I read a little past Chapter Three. What seems to be happening mostly
is the blacks and their white sympathizers are forming committees which
meet with the white establishment who generally agree with them but then
do nothing. The black schools were overcrowded and the white schools
had empty room, but the, what does the guy call it, the civic credo,
just sat there and said no, everything was perfectly normal, there was
no segregation going on. Apparently if there were no laws specifically
for segregation, then it was not happening. I remember that phrase, de
facto segregation being thrown around. Boy was that guy Willis a
bastard or what?
But I don't remember much of this happening while I was in high school.

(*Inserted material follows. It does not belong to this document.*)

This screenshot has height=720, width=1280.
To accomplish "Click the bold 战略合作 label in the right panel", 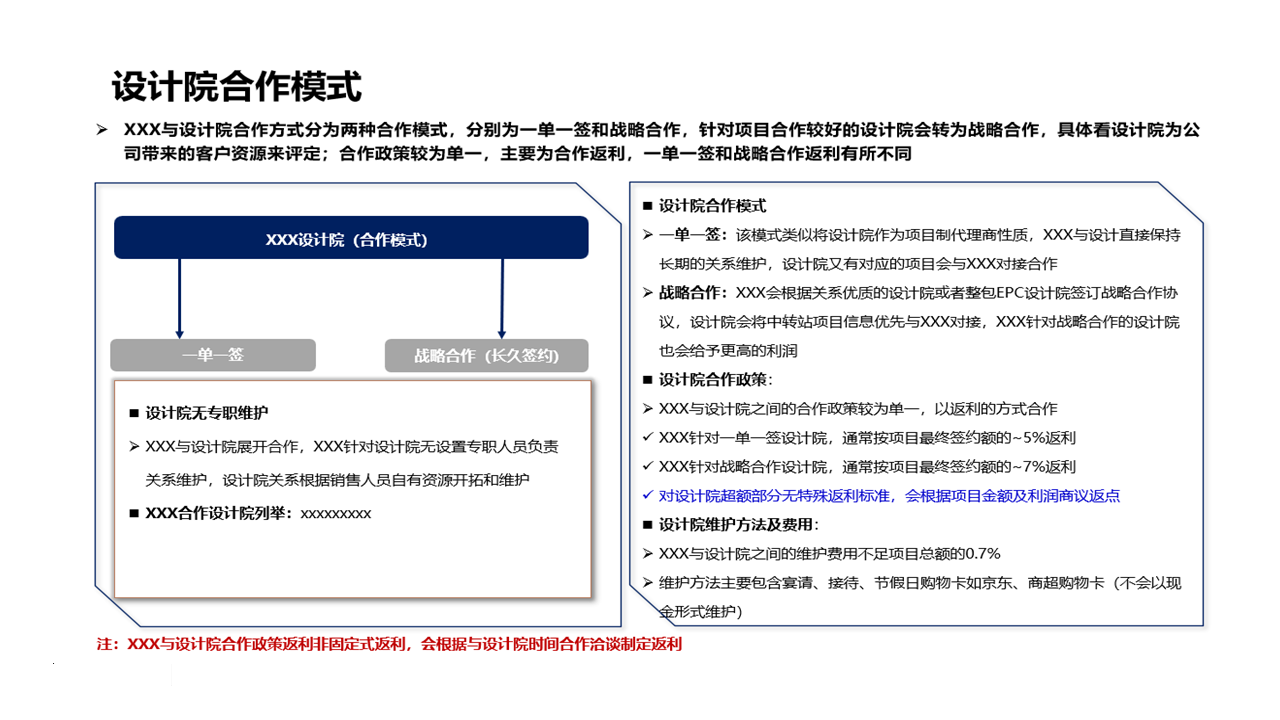I will coord(694,293).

Well it was happening east of Western which might as well have been the
far side of the moon. It was an area we passed through on the 55th
street bus on the way to downtown. At some point going east on 55th we
would enter the colored neighborhood and suddenly black people would be
getting on the bus, mentally we would be rolling up our windows. What
if the bus broke down right here in the middle of the ghetto? Would the
neighborhood people rush in and kill us all? Well probably not, still
we squinched up a little in our seats.
But Gage Park High School remained lily white (I wonder when it got its
first black students), and further south in Marquette Park the locals
were vowing THEY will never get this park, because as soon as a black
person dipped his fishing pole into the lagoon it would no longer be fit
for white people.
Anyway that whole storm seemed far away in June of 1963 when you flew
off to Alaska and I had a summer of ushering at the State Lake showing
Cleopatra before being driven down to my dorm in Champaign. I was only
dimly aware of it and don't remember even having an opinion.

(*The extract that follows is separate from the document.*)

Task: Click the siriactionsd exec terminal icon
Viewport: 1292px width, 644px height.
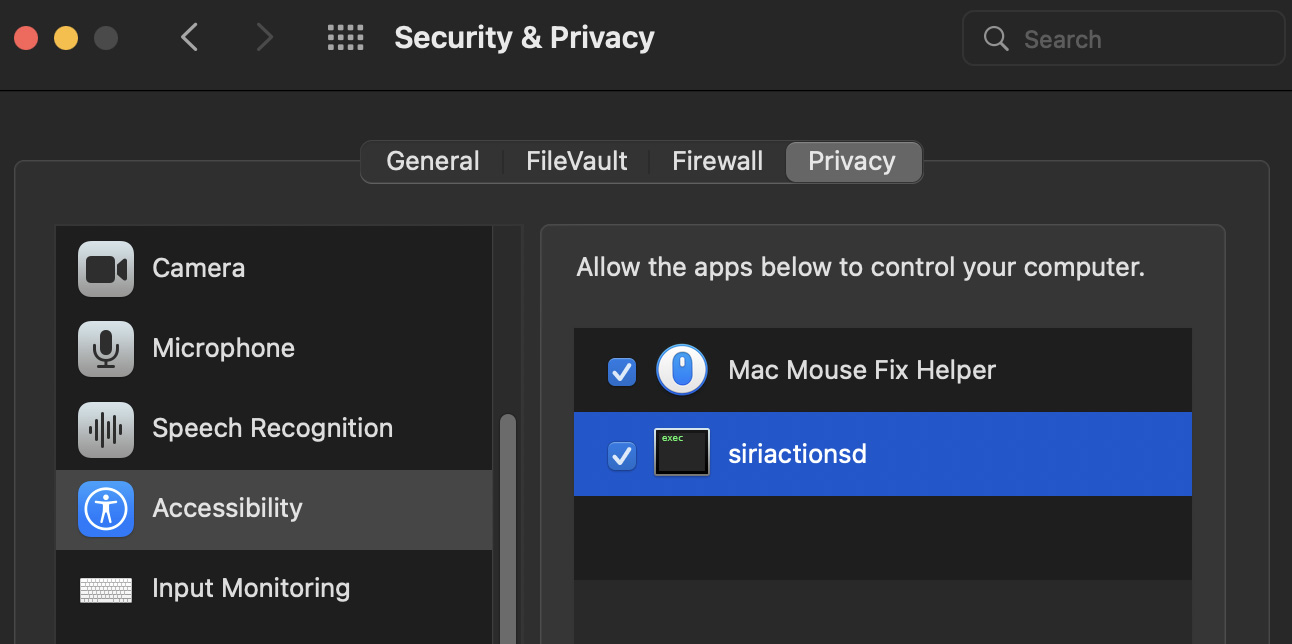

Those first couple years at College were years of isolation for me. In
Chicago my parents got the Tribune and sometimes I would buy the Daily
News or the Sun-Times, I guess just to get a little more news. I have
always loved newspapers. But I wasn't reading any of them in
Champaign.
I came back to Chicago in the summer of 64 and took some courses at a
junior college in Bogan High School. I remember the Gulf of Tonkin took
place then and my attitude was let's get those rotten commies. In the
summer of 1965 I came back to a job packing bibles by Archer and Canal,
ate my lunch of olive loaf sandwiches on Wonder Bread wrapped in that
tangy wax paper singing Dylan songs to myself, on the cusp of hippiedom.
The summer of 1966 I stayed in Champaign, ostensibly to take a course I
had flunked the semester before, but actually to hang out with my new
beer drinking dope smoking hippie buddies, but I did make a couple trips
up to Chicago that summer, and as you say, the shit had hit the fan.